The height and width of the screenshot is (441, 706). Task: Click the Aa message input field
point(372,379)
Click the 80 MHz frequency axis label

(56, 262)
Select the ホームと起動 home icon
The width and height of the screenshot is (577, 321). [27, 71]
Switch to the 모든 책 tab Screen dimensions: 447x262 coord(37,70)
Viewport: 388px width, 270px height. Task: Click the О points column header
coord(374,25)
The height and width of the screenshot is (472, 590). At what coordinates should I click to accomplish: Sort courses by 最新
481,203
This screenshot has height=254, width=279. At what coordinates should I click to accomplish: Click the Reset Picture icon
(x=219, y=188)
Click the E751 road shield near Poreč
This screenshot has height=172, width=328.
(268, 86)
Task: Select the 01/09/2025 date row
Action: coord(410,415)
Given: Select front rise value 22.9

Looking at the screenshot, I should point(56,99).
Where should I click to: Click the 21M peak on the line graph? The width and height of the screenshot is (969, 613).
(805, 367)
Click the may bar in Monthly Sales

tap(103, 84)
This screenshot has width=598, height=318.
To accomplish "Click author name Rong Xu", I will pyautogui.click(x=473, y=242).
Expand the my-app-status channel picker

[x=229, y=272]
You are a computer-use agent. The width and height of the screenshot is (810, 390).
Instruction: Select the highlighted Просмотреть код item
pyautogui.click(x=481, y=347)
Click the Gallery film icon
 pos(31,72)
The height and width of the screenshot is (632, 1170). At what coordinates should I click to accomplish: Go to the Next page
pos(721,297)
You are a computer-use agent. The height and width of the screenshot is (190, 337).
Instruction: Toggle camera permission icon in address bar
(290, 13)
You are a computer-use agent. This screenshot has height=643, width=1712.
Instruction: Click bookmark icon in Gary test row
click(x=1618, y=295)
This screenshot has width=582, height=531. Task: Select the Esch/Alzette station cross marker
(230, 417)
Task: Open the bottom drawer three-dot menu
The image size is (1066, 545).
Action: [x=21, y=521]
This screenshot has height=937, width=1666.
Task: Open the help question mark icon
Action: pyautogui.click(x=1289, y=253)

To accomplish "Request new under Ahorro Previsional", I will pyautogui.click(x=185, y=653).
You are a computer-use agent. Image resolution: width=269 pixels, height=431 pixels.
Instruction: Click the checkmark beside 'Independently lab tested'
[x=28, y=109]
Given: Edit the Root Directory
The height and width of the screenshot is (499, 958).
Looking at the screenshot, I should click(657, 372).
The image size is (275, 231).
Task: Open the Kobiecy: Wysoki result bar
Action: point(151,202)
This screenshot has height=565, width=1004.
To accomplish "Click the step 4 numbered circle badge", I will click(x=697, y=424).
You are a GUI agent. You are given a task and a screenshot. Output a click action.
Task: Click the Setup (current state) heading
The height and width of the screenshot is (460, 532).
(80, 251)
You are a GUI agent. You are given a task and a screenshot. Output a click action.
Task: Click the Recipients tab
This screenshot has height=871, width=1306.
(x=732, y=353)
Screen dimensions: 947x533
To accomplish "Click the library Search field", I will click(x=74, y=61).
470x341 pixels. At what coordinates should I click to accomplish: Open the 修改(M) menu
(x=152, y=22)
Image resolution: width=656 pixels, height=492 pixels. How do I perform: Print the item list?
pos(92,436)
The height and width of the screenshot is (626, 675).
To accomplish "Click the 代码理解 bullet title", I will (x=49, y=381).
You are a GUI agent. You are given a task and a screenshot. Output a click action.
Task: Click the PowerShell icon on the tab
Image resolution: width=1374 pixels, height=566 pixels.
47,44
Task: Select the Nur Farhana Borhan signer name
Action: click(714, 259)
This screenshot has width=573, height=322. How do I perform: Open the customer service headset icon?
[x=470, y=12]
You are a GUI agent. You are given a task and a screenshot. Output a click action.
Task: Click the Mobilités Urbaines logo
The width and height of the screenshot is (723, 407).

**Task directions**
Beginning with the line above that contains "Expand the my-app-status channel picker", copy each line exactly up to and including the line that contains "Task: Open the bottom drawer three-dot menu", and go no further.

**Task answer**
Expand the my-app-status channel picker

[x=229, y=272]
You are a computer-use agent. The width and height of the screenshot is (810, 390).
Instruction: Select the highlighted Просмотреть код item
pyautogui.click(x=481, y=347)
Click the Gallery film icon
 pos(31,72)
The height and width of the screenshot is (632, 1170). At what coordinates should I click to accomplish: Go to the Next page
pos(721,297)
You are a computer-use agent. The height and width of the screenshot is (190, 337).
Instruction: Toggle camera permission icon in address bar
(290, 13)
You are a computer-use agent. This screenshot has height=643, width=1712.
Instruction: Click bookmark icon in Gary test row
click(x=1618, y=295)
This screenshot has width=582, height=531. Task: Select the Esch/Alzette station cross marker
(230, 417)
Task: Open the bottom drawer three-dot menu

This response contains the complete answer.